San Francisco Ð They were supposed to explain their visions of object technology, but the five industry leaders sharing the podium at Object World ended up using much of the keynote for verbal fencing. When the dueling ended, it seemed that NeXT Chairman and CEO Steve Jobs, who emphasized "real objects today," had the advantage.

The panel featured the "rock stars" of the industry, including Philippe Kahn of Borland International, Taligent's Joseph Guglielmi, Steve MacKay of SunSoft, and Microsoft's Jim Allchin.

"The only thing we all have in common," said Jobs after two hours of demos and one-liners, "is that we all have to go to the bathroom."
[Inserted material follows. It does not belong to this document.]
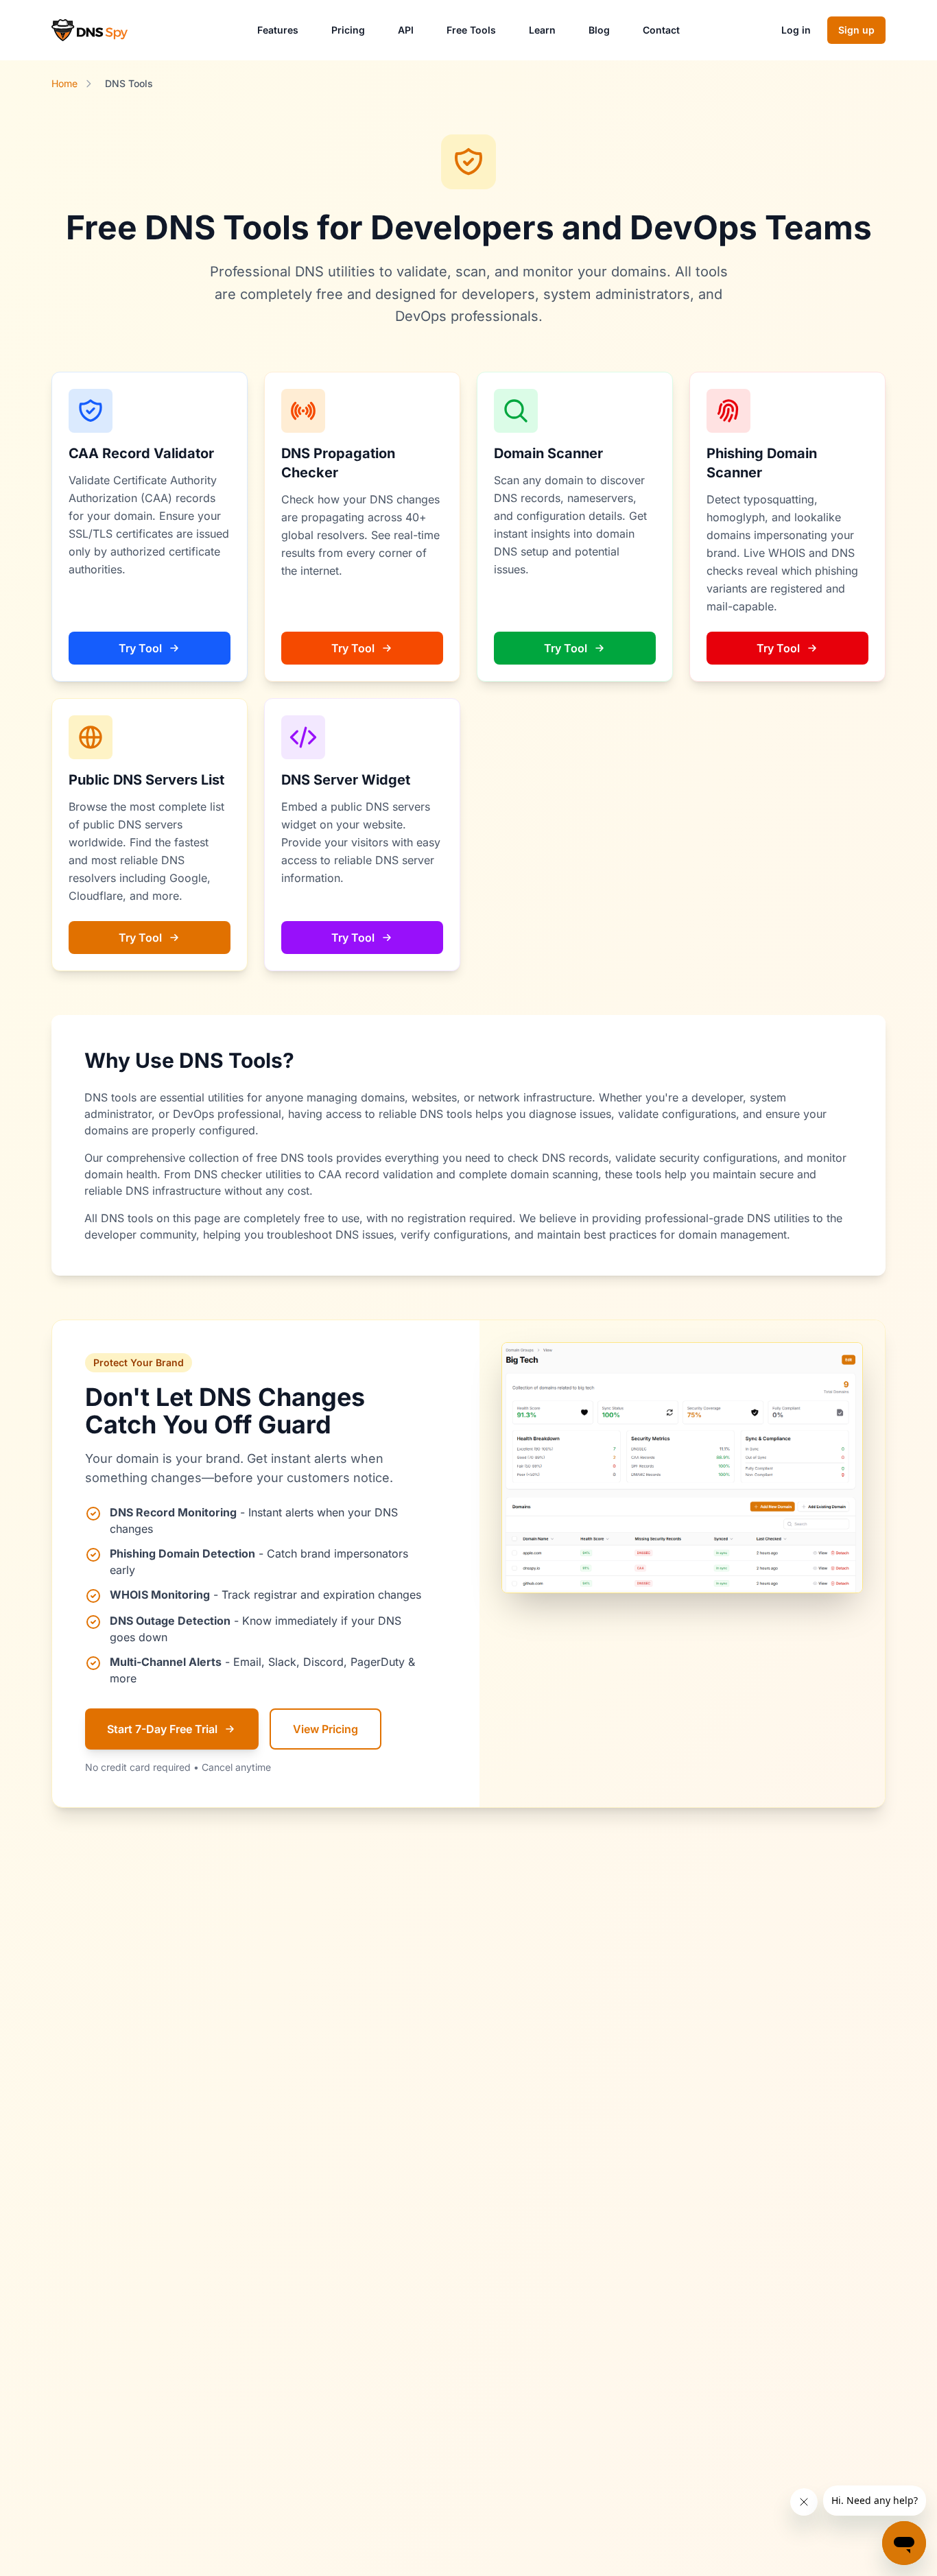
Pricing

Allchin, vice-president of advanced systems for Microsoft, opened the door to criticism by saying, "We haven't done a very good job at all of communicating what object technology is to Microsoft."

Emphasizing Microsoft's "evolutionary" approach to objects, Allchin outlined plans for object technology in Windows NT, including OLE (Object Linking and Embedding) technology.

But Borland CEO Kahn dismissed Microsoft, saying, "The only thing object-oriented about OLE is its name."

Kahn stressed the advantages of objects for end-user development and demonstrated an application developed by the San Jose Police Department using Borland's tools. But Jobs dismissed the applications as just another database front-end tool. "We'd better be careful about the way we use these [object-oriented technology] terms, or they'll end up meaning nothing," said Jobs.

SunSoft's MacKay, vice-president of user environment software, was also cautionary. "You can't shake objects out of a box and fix all the problems of a multivendor, heterogenous environment."

MacKay explained SunSoft's "phased approach" to its Project DOE (Distributed Objects Everywhere), including the ToolTalk object-oriented application messaging system and planned CORBA (Common Object Request Broker Architecture) implementation, called DOMF, to be introduced this year.

For his pitch, Taligent CEO Guglielmi outlined his vision of a "Generation III" operating system that is completely object-oriented. Although Guglielmi relegated NeXTSTEP to the category of "Generation II" environments, Jobs opened his demo by saying that he agreed with everything Guglielmi had described. "And I'm going to give you a free demo today," said Jobs.

On the verbal offensive in his critique of non-NeXT technology, Jobs seemed to steal the show with his demo of NeXT technology and announcement of conformance with OMG (Object Management Group) standards.